Bom, como dito anteriormente, FF8 foi lançado lá em 1998 para o PS1 e foi um sucesso absoluto, mas que gerou-se muita polêmica por causa do enredo que envolvia um romance declarado entre Squall e Rinoa que não agradou muitos os jogadores que na época falaram que era um enredo ao estilo “novela mexicana’, isso porque no game anterior, FF7, existia toques de romance, mas era algo mais em segundo plano, deixando o enredo nos mistérios de Sephiroth e a perda de memória de Cloud com um peso muito maior do que as brigas e alegrias dos dois pombinhos de FF8. Algo compreensível para a época em que a maioria dos jogos e filmes envolvia um homem matando tudo o que via pela frente, mas hoje em dia, as coisas são diferentes, e mais e mais vezes vemos filmes e jogos mais emotivos, mostrando romances, amores e outras coisas na qual eram inimagináveis à pelo menos 15 anos atrás.

Hoje, o enredo de FF8 consegue cativar e emocionar tanto quanto FF6 e FF7 em suas épocas e faz com este seja um dos melhores Final Fantasy’s já lançados.

É impecável dizer que o trabalho feito aqui ficou bem melhor do que os vistos nos remasters do Final Fantasy VII e final Fantasy IX. Podemos ver os rostos bem definidos dos personagens principais, algo imperceptível de ser ver na versão original do PS1. Mas não só isso, as introduções dos GF’s também ficaram muito boas e dão um charme à mais ao game.

Os menus do game também foram trabalhados, mostrando mais nitidez nas letras e informações, assim como também as imagens dos cards no card game que lembra algo como YuGi Oh!

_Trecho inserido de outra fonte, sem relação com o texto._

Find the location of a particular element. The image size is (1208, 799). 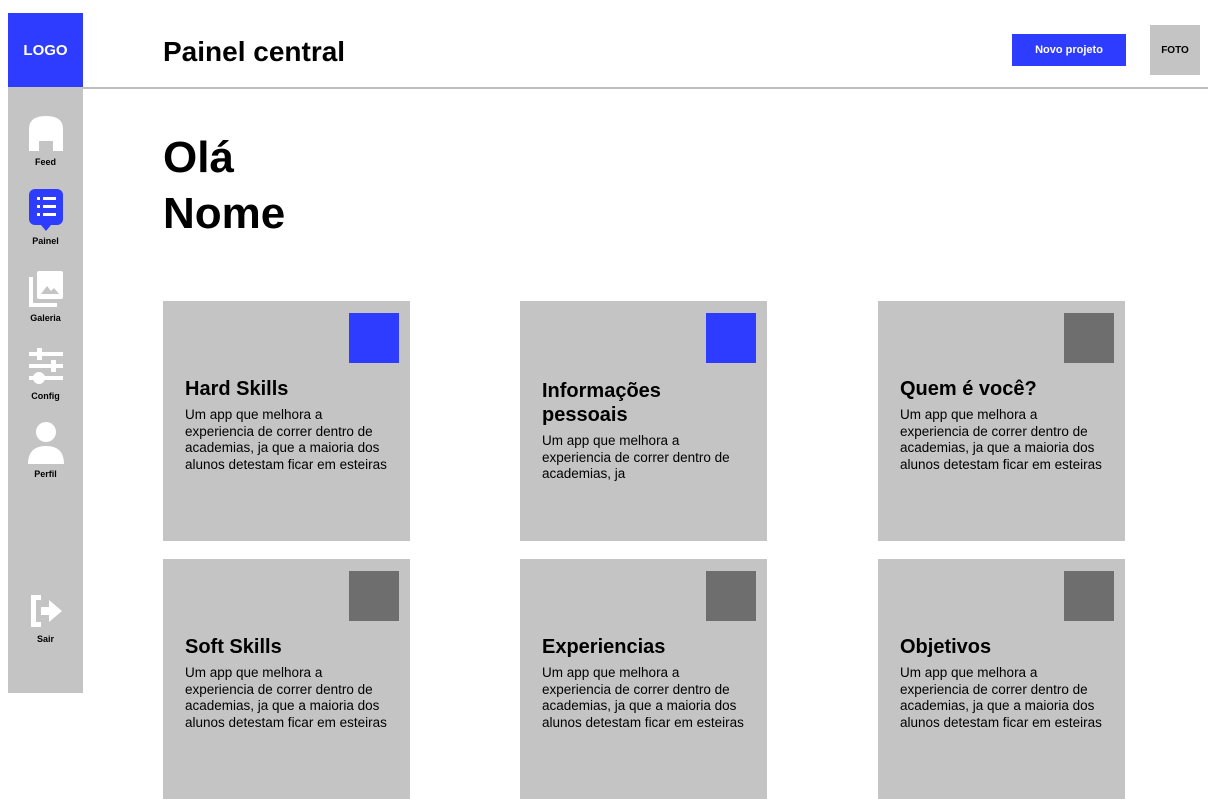

home-icon is located at coordinates (46, 134).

Outro ponto importante para ser citado é nas novas funcionalidades que está versão remaster nos trás. A primeira delas é a possibilidade de aumentar a velocidade do game em até 3x. Isso é muito importante na hora que for fazer grind de magias e Level’, coisa que hoje em dia quase não existe mais. Isso faz as lutas, que antes eram bem lentas, ficarem mais rápidas e divertidas.

Mas essa não a única opção nova pois também foi acrescentado a possibilidade de deixar seus personagens “invencíveis” fazendo com que as pessoas mais novas que não estão acostumadas com os esquemas de J-RPG antigos, possam curtir o enredo sem maiores complicações.

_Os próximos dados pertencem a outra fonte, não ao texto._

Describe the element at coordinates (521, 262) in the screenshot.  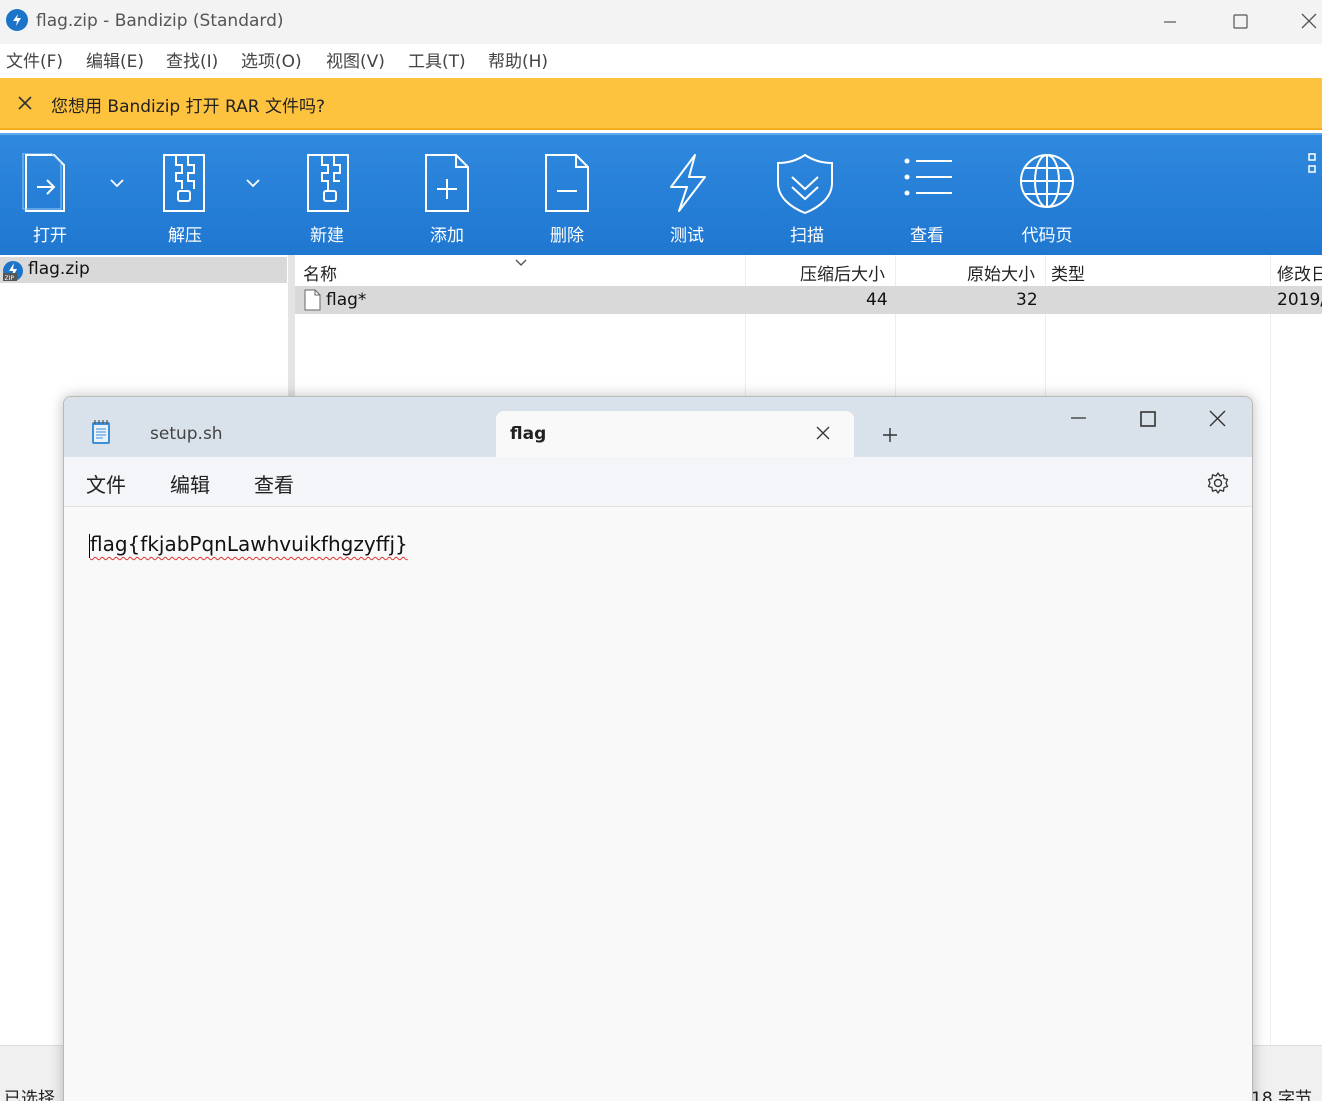
I see `sort-chevron-down-icon` at that location.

Mas também devemos falar das coisas que não ficaram legais assim, como a largura da tela que fica infelizmente o tempo todo no formato 4:3, o formato de uma Tv de CRT. Nem ao menos colocaram um mosaico nas laterais para deixar o trabalho mais bonito. Outro ponto que merece um destaque é que os cenários pré-renderizados não receberam um trabalho tão bons quanto os modelos 3D poligonais dos personagens. E não me venha dizer que não dá pra melhorar as imagens dos cenários pré-renderizados pois dá! Em Resident Evil 0 e o Resident Evil Remake podemos ver que eles receberam um trabalho muito bom e exibindo ótimos gráfico. Já em FF8 podemos ver que os cenários ficaram um pouco embaçados. Por fim, Final Fantasy VIII: Remastered não possui opções de idiomas tal como ocorre em Final Fantasy IX Remastered. Infelizmente, para quem não tem uma boa noção em Inglês, terá que se contentar com esse idioma.

Por fim, Final Fantasy VIII: Remastered é um excelente trabalho feito pela Square-Enix e que até demorou muito para dar as caras nessa geração. Trazendo gráficos bem trabalhados, músicas originais e um enredo muito bom fazendo deste um dos melhores Final Fantasy’s já criados! Injustiçado em sua época, nos dia de hoje, sua história poderá ser melhor aproveitada tornando-o enfim em um clássico, uma obra de arte!